Ergonomics changes your design decisions. When some idiom of code or data or both is awkward to express, you'll lean naturally to something else, which may have drawbacks not related to ergonomics, like coupling or over-abstraction or duplication, etc.

Ergonomics goes into the mix of tradeoffs for design. Something like LINQ's expression trees, for example; not easy to do in Java not because ASTs can't be constructed, but because their construction isn't as ergonomic.

I think in Java this is most notable in the boilerplate it takes to create value types (and related: typedefs). This often leaks from the realm of bad ergonomics into the realm of bad design; primitive proliferation is a common problem that I believe would be less pronounced were there a more convenient way to define a value type.
This sounds like Stockholm Syndrome. The low-information verbosity is actually good because...
I've programmed in python, scala, and java quite extensively. There definitely is such a thing as a good writing language and a good reading language.

Python fits nicely in both, but java is a great reading language. If I had to maintain any existing codebase I would prefer a java one.

Scala is the great obfusciator.

I have used all 3 extensively, too. And when it comes to large, sloppy code bases, I'd take the Java over the Python any day.
Couldn't this same reasoning be used to argue that we don't need for loops or functions because we have GOTOs? Boilerplate is tedious and error-prone to write and to read/understand in my experience.
It cannot. The syntax bloat forces structural cleanliness. A lower level problem is addressed with a higher level fix. It would be better of course to not have bloated syntax, but not at the cost of better program logic.

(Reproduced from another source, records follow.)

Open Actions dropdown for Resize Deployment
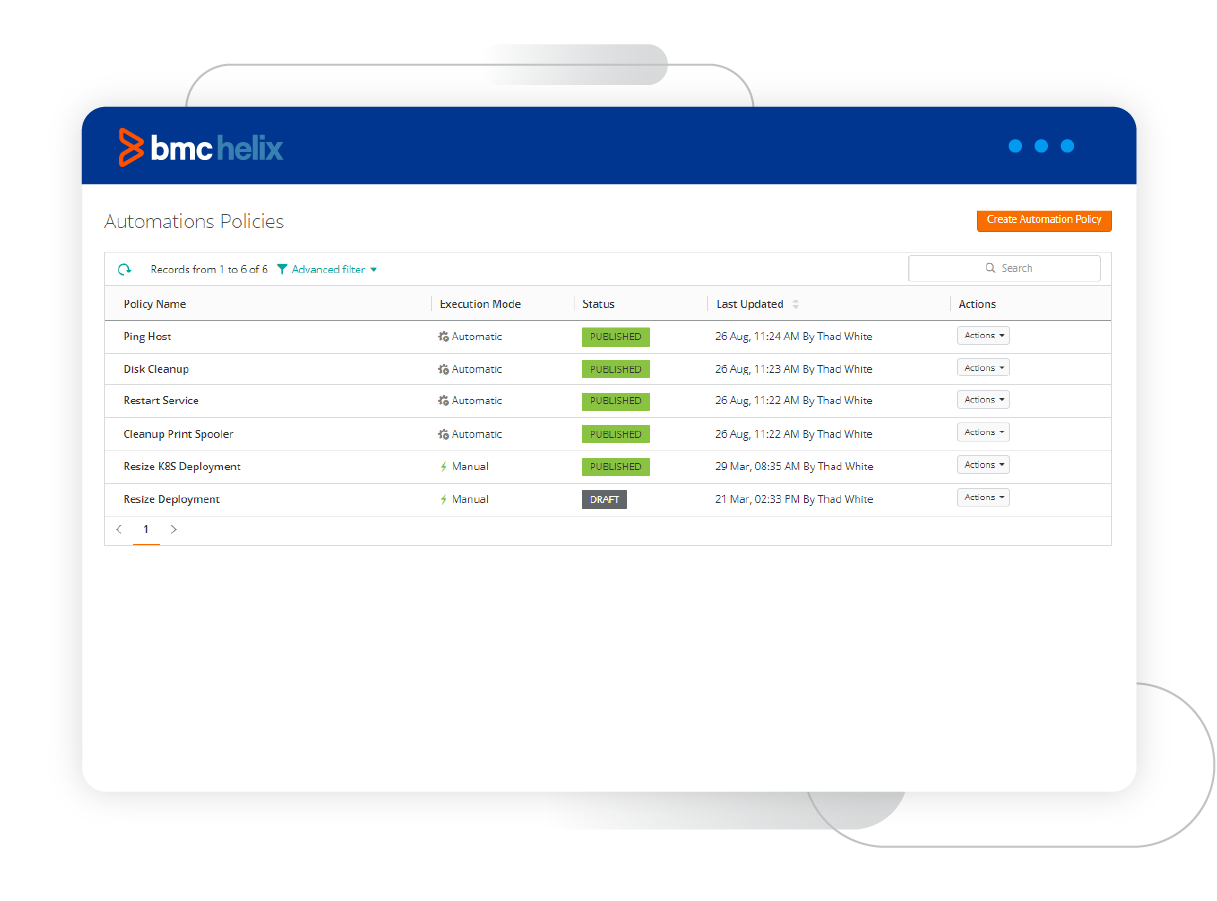Image resolution: width=1217 pixels, height=901 pixels. (x=983, y=498)
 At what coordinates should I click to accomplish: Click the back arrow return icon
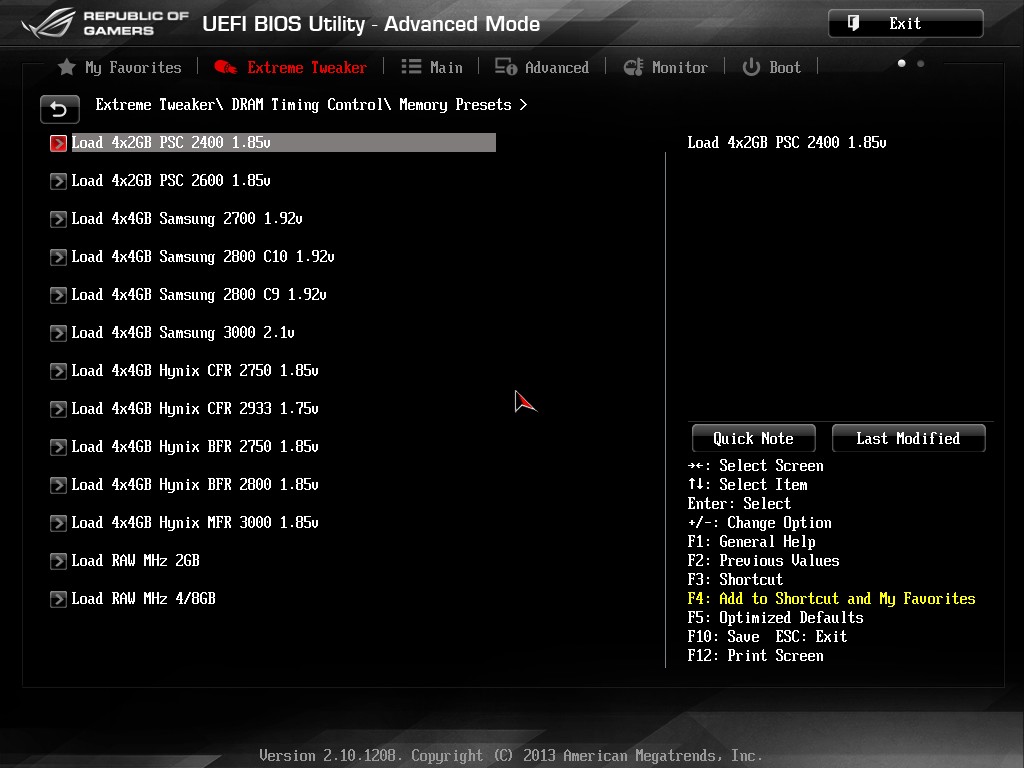[x=59, y=109]
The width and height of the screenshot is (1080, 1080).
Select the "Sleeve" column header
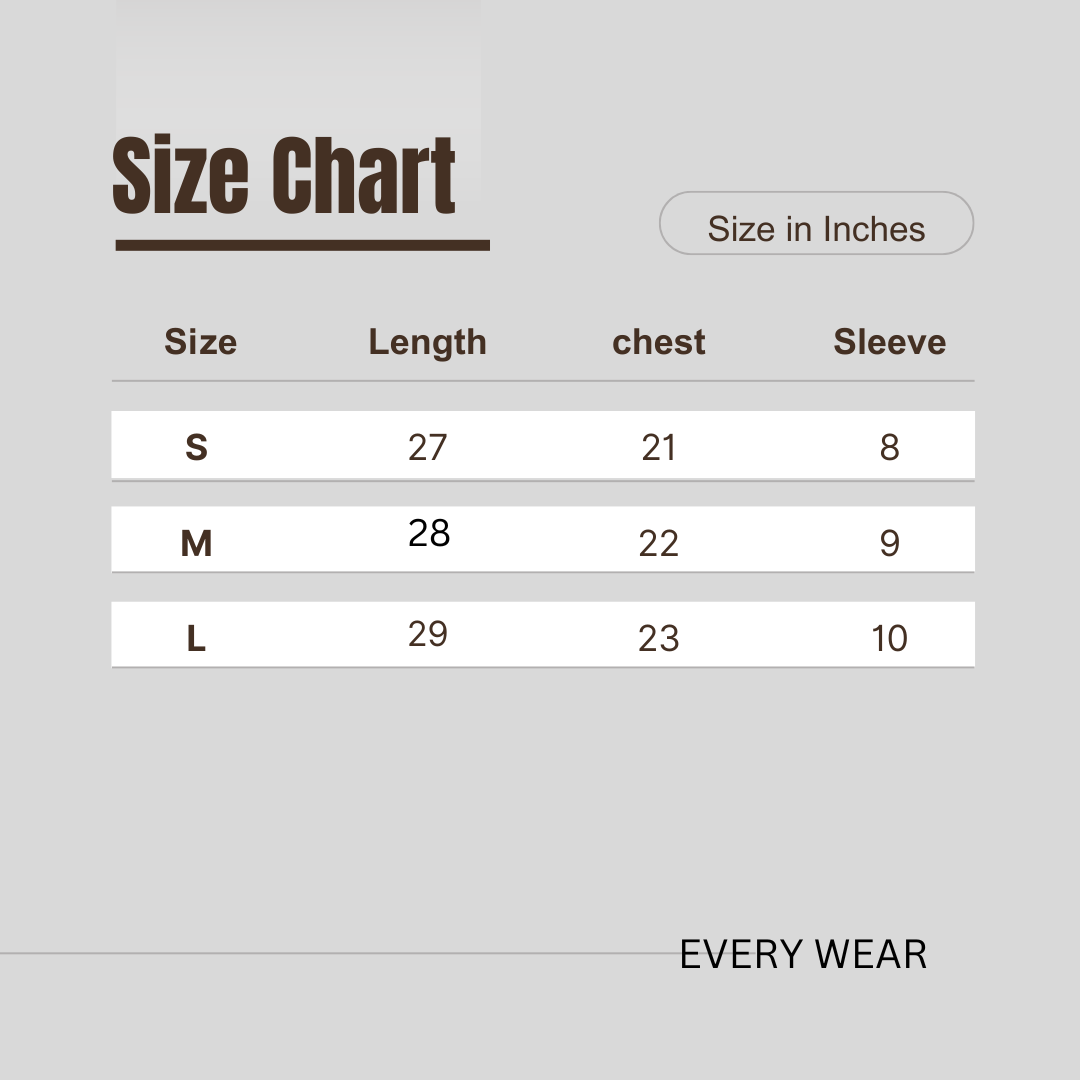889,342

As for tedium: Java programmers rely heavily on IDEs to "write" most of the boilerplate for them. The IDE fills in tokens automatically, and hides them visually with +/- boxes to the side.

But if the bloat is hidden, how is it forcing structural cleanliness?
Personally I don't hide it, and I do type each token by hand. Since the parent brought up tedium, I wanted to mention that there are solutions to it. IDEs hide bloat, but code review and other tools often don't.
No, those things aren't even boilerplate.
I agree. Java is one of my favorite languages partly due to its verbosity. It's easy to figure out what I was doing when looking at my code later on. It's also easier to repurpose old code.
There is a language agnostic rule hat there is a linear relationship between lines of code written and number of bugs.

High verbosity == more lines == more bugs.

Depends on the person I guess. I like terse code. I like pure functions. Maybe they have somehow a little cost because they can be complex, but the semantics make the reasoning quite cheap. In OO, every goddamn line is a potential nightmare.

Also, I bet 10$ that until you saw some short yet clean and expressive code, you might believe that the choice is either Java verbosity or Perl cryptics.

I agree with your general sentiment that Java verbosity is actually a strength rather than a weakness. However, the examples given in this particular article are all (IMO) cases where the verbosity truly is unnecessary and is mainly there because for backwards-compatibility. These shortcuts do not reduce readability significantly and I would love to have these in Java.
I think Java is oaky-ish. Much more commonly than core Java itself, Java libraries are being criticized for verbosity. All of those satire AbstractSingletonWorkerFactoryImpls come from real world experience. I personally see a lot of design pattern use for the sake of use without considering benefits that would bring. I see Java code happily introduce two line boilerplate to median call just to shave single line from an edge case. Scattered all over the codebase this makes business logic part of application rather verbose.